# Directive
Please continue the forum post below about combining the erase-remove idiom with other work in a single loop, starting right after its final sentence.

# Passage
::::::::::

Is there a way to use the erase-remove idiom in concert with other looping conditions?

Question

I have a function that, given a block of text, should remove all punctuation characters, and make all letters lowercase, and eventually, should shift them according to a mono alphabetic cipher. The code below works:

class Cipher { 
  public:

  string keyword; 

  string decipheredText;

  deque<string> encipheredAlphabet;

    static bool is_punctuation (char c) {
      return c ==  '.' || c == ',' || c == '!' || c == '\''|| c == '?' || c 
      == ' ';
    }

  string encipher(string text) { 
    Alphabet a;
    encipheredAlphabet = a.cipherLetters(keyword);


    text.erase( remove_if(text.begin(), text.end(), is_punctuation), 
    text.end() );

    string::iterator it;
    for (it = text.begin(); it != text.end(); it++) { 
      *it = tolower(*it); 
      // encipher text according to shift
    }

    return text;
  }

};

The problem is, it currently makes two passes over the string, one to remove the punctuation, and one to do all the other stuff. This seems inefficient, since it seems like all the transformations could be accomplished in one pass through the string somehow. Is there a clean way to incorporate the erase-remove idiom with other loop conditions?

::::::::::

# Information provided
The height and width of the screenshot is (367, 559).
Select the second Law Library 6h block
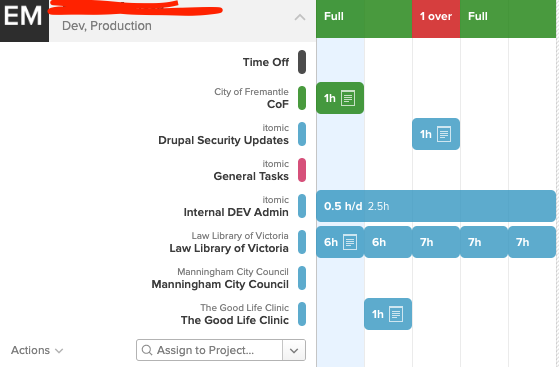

::::::::::

# Reply to the task
Sure. Just write your own algorithm: `remove_if_tolowercase_otherwise`. Look at how `std::remove_if` is implemented and tweak it. — Pete Becker, Dec 28 '18 at 21:22
*This seems inefficient* -- Profile the code. Going over a container `n` times doing one operation per trip, or performing `n` operations in one trip, the complexity is theoretically the same. — PaulMcKenzie, Dec 28 '18 at 21:24
@PaulMcKenzie in addition to being *theoretically* the same - the complexity *is* the same. However, that doesn't say anything about how efficient it is. — xaxxon, Dec 28 '18 at 21:30
Yes, you're right. What I meant that the complexity is the same, but the real world efficiency may not be. But that's why the code should be profiled before trying to make the loop "too elegant" for one to understand what it's doing. — PaulMcKenzie, Dec 28 '18 at 21:32
Code readability is important, and two loops are quite readable since they do two distinct tasks. You can replace that `for` loop with [std::transform](https://stackoverflow.com/questions/313970/how-to-convert-stdstring-to-lower-case). — 1201ProgramAlarm, Dec 28 '18 at 21:35
The second pass would look less redundant and prettier as `for(auto &c : text)`. — Davis Herring, Dec 28 '18 at 21:39
It seems the consensus is that doing two loops is not necessarily less efficient, so I guess it makes sense to implement the whole function, then see what it looks like before changing the structure. Thanks everyone! — adam tropp, Dec 28 '18 at 22:18

score 2 · Answer 1 · answered Dec 28 '18 at 22:45

2

With range-v3, you might create (lazy) view:

return text | ranges::view::filter([](char c){ return !is_punctuation(c); })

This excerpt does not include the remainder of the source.